- Born: Frieda Leontine Mauritia Van Themsche 26 April 1955 Uccle, Belgium
- Died: 16 March 2023 (aged 67) Oostrozebeke, Belgium
- Occupation: Politician

= Frieda Van Themsche =

Belgian politician

Frieda Leontine Mauritia Van Themsche (born 26 April 1955 – 16 March 2023) was a member of the Belgian federal parliament.

==1955–2003==

Van Themsche was born in Uccle into a Flemish-nationalist family. Her father Karel and his twin brother fought on the side of the Waffen-SS on the Eastern Front during the Second World War. Her father lost a leg, his brother died.
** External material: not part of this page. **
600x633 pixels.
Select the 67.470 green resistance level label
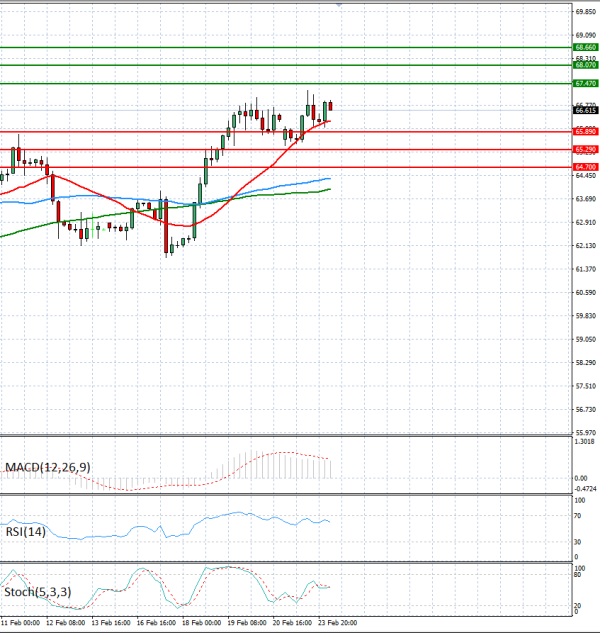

Her brother, Hans van Themsche's father, was a founding member of the Vlaams Blok. Hans Van Themsche has been convicted of several racist murders, which he committed in the city of Antwerp in the spring of 2006.

After marriage, Van Themsche moved to Harelbeke. Before going into politics, she was a teacher for seven years.

==2003–2023==

Frieda Van Themsche was a member of parliament for Vlaams Blok from 2003 to 2007.

After her first speech to the Belgian Chamber of Representatives, Van Themsche pronounced the words "België Barst" ('Belgium must crack'). Then-chairman of the Chamber, Flemish Liberal Herman De Croo, gave the order to delete the words from the minutes of the parliamentary assembly.

On 14 September 2003, Van Themsche's son, Floris Vandenbroucke, was run over by a car in Kuurne. He died on the spot at the age of fifteen years. The offender committed a hit and run and was not found. The event spurred Van Themsche's interest in traffic regulations, road safety, and speeding. In May 2005, Van Themsche proposed to ban trucks from the roads on Sundays and public holidays.

Van Themsche left federal politics in 2007. The immediate cause of her departure was the Virginia Tech massacre, which once again brought attention to the deadly excursion of her nephew Hans in Antwerp in 2006. Additionally, her pregnant daughter living with a man of Moroccan origin played a role.

She was a councilor in the Harelbeke city council for Vlaams Belang from 2001 to 2012.